Somos ríos que fluyen a solas,
sin tregua para nuestro oficio solitario:
conducirnos de la mejor manera posible,
sorteando saltos, estrecheces y virajes,
arrastrando el caudal de nuestros años,
al encuentro con el mar de la muerte unánime.

martes, 2 de febrero de 2016

Los pobres



Los pobres apestan y apestan.
Apestan a un hedor de cuerpo desaseado,
secuela de la falta de casa, agua corriente
o ropa para cambiarse.
Pero también apestan, desasosiegan y desagradan
a nuestra mente de ciudadanos acomodados
o que al menos van tirando,
pues ésta intenta no ver lo que nos duele,
lo que nos incomoda.
Y esta doble pestilencia tiene para los desamparados
el coste, imperdonable, de hundirlos
en el limbo de la más completa oscuridad social,
de la inexistencia, donde, por otra parte, siempre estuvieron.

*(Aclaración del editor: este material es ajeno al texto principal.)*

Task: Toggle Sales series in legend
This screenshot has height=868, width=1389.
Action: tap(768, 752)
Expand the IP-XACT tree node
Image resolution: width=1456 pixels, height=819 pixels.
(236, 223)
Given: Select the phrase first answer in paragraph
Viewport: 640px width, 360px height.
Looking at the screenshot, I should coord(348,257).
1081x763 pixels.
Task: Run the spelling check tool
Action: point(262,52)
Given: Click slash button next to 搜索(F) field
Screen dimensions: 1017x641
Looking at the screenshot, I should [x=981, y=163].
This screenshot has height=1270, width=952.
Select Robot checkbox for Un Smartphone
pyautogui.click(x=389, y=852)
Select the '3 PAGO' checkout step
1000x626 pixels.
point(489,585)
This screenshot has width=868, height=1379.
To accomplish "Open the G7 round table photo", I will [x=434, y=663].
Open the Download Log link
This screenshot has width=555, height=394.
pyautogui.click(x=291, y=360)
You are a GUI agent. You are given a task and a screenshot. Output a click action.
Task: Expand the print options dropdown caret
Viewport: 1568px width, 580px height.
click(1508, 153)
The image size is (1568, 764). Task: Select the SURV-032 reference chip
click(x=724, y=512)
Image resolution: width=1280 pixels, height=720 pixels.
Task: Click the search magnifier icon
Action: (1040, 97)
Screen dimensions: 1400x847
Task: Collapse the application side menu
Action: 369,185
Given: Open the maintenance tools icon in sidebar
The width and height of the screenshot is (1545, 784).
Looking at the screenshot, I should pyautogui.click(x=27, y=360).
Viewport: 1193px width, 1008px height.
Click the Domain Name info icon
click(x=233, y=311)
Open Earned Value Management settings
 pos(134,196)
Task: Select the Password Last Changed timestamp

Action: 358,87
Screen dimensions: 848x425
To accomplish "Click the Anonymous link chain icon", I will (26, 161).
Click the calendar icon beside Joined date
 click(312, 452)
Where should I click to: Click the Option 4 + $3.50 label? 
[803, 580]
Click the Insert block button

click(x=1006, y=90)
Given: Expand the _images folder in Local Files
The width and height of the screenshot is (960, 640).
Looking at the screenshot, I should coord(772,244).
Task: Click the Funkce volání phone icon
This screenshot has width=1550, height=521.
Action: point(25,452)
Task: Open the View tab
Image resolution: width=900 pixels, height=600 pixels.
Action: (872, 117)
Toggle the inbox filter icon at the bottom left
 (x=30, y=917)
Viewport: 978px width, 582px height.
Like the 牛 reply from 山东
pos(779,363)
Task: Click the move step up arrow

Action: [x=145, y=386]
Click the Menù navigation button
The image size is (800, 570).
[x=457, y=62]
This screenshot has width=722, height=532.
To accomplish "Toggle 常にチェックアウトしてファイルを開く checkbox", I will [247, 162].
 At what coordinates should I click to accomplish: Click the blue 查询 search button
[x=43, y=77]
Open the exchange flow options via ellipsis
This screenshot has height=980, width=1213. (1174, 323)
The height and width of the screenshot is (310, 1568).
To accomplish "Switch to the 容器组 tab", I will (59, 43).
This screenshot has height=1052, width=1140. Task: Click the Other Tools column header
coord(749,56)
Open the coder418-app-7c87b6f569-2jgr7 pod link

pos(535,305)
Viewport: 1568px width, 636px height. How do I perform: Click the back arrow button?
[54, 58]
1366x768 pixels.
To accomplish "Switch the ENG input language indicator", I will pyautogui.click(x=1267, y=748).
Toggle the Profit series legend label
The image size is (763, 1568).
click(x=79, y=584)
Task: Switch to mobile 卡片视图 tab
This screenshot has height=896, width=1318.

lunes, 18 de enero de 2016

Corazón al descubierto



Saber es otra cosa distinta de lo que sabemos,
así que no sabemos nada.
Y no es poco no saber nada
y aun así seguir con la tarde tan hermosa,
deslumbrados por tantas maravillas
que entreabren nuestro pecho con dulce violencia
dejando el corazón al descubierto,
puro como un huerto en la mañana,
herido y vestido por la luz del enigma de las cosas,
y tan desnudo…

lunes, 4 de enero de 2016

Perder momentos



Del mismo modo que el escritor
que no empieza a escribir porque tiene algo que decir
sino que escribe y al escribir
va descubriendo lo que quiere decir:
así yo vivo y voy perdiendo momentos
de los que, al vivir, me desembarazo
para poder de nuevo recuperar esa libertad
de espíritu vacante que sabe
que no hay más teoría en el vivir
que librarse del contenido de ellas.